Ahora, en frente, tenemos al aburrimiento. Quizás, si se resuelve la apremiante crisis del covid, incluso algo que semeje la normalidad: el país vecino tiene al presidente más viejo de su historia, un hombre que pasó casi medio siglo en el Senado y ocho años en la Casa Blanca como vicepresidente.

Pero también es alguien que cree en la ciencia y en los científicos, que ya se rodeó de especialistas en política pública para tomar sus primeras decisiones. Entre ellas, abrirle el camino a 11 millones de indocumentados para que obtengan la ciudadanía. También vacunar a 100 millones de habitantes en los 100 primeros días de su administración.

Y, sobre todo, Biden es alguien que entiende lo partido que está su país. En lugar de pelearse con los periodistas, de insultar a las minorías, de utilizar su podio para inventar y lapidar enemigos imaginarios, habló de unidad en su primer discurso oficial. Podrá quedar muy lejos de lograr esa unidad –tarea titánica–, pero a diferencia de su predecesor el mensaje de reconciliación será constante. El odio desde el púlpito terminó.

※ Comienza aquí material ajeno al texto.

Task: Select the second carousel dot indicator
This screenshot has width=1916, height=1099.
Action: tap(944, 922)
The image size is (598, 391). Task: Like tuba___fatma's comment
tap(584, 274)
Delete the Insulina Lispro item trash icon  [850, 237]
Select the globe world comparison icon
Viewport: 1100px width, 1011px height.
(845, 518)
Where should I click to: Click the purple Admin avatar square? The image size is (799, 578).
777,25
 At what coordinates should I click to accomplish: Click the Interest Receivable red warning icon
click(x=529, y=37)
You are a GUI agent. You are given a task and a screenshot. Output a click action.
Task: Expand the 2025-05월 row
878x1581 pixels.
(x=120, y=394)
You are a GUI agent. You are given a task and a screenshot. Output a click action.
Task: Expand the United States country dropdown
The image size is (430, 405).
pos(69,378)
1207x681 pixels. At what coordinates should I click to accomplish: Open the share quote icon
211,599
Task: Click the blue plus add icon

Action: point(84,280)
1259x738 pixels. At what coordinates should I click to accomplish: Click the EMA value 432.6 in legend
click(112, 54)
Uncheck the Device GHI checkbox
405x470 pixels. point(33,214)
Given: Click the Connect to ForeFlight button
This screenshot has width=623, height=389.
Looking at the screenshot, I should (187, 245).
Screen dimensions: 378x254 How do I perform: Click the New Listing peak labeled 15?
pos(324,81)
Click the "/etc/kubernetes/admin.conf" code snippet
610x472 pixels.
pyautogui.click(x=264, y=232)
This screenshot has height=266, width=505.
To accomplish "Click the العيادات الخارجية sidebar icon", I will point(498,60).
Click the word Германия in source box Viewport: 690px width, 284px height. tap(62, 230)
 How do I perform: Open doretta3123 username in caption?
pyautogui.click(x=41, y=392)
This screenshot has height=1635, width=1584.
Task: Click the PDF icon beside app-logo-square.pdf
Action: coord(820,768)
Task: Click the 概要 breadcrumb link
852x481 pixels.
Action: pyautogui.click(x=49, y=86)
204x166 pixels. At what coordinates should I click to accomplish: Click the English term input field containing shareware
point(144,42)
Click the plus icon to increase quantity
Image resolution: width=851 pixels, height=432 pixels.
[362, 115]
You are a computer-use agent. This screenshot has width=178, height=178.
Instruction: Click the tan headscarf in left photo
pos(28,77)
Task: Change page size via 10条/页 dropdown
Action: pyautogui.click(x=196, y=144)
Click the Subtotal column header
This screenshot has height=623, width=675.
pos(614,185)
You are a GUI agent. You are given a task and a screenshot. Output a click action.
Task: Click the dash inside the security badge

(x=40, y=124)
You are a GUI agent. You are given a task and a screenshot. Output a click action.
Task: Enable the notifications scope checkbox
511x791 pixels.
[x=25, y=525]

No está de más repetirlo: será, con gran probabilidad, una de las presidencias más aburridas de la historia moderna, al menos por lo que haga el presidente: Biden es proclive a dar discursos largos que luego terminan en vaguedades; también es un hombre mayor con mucha menos energía que la de antaño. Ha dicho que su periodo será de transición, que no buscará reelegirse en cuatro años. El interés provendrá, con toda certeza, de la contienda por sucederlo en 2024.

Es cierto, el presidente estadunidense tendrá mayoría en ambas cámaras. Pero es pequeña y durará poco tiempo: en dos años vuelve a haber elecciones legislativas y los republicanos que vendieron su alma a Trump harán lo imposible por quedarse con esos más de 70 millones de ciudadanos que votaron por el hombre que fomentó la toma del Congreso. La retórica de ese lado será incendiaria, pero el mensaje de Biden se mantendrá constante: paz y unidad.

Después del telegobierno de Trump, lleno de efectos especiales, liderado por el primer pirómano del país, vendrán años aburridos. No se hablará de ratings, pues el objetivo del nuevo presidente no será figurar en todas las conversaciones ni atarantar a la esfera pública. Los insultos abandonarán las primeras planas.

Y eso está bien. A veces es necesario aburrirse para tener un poco de paz mental.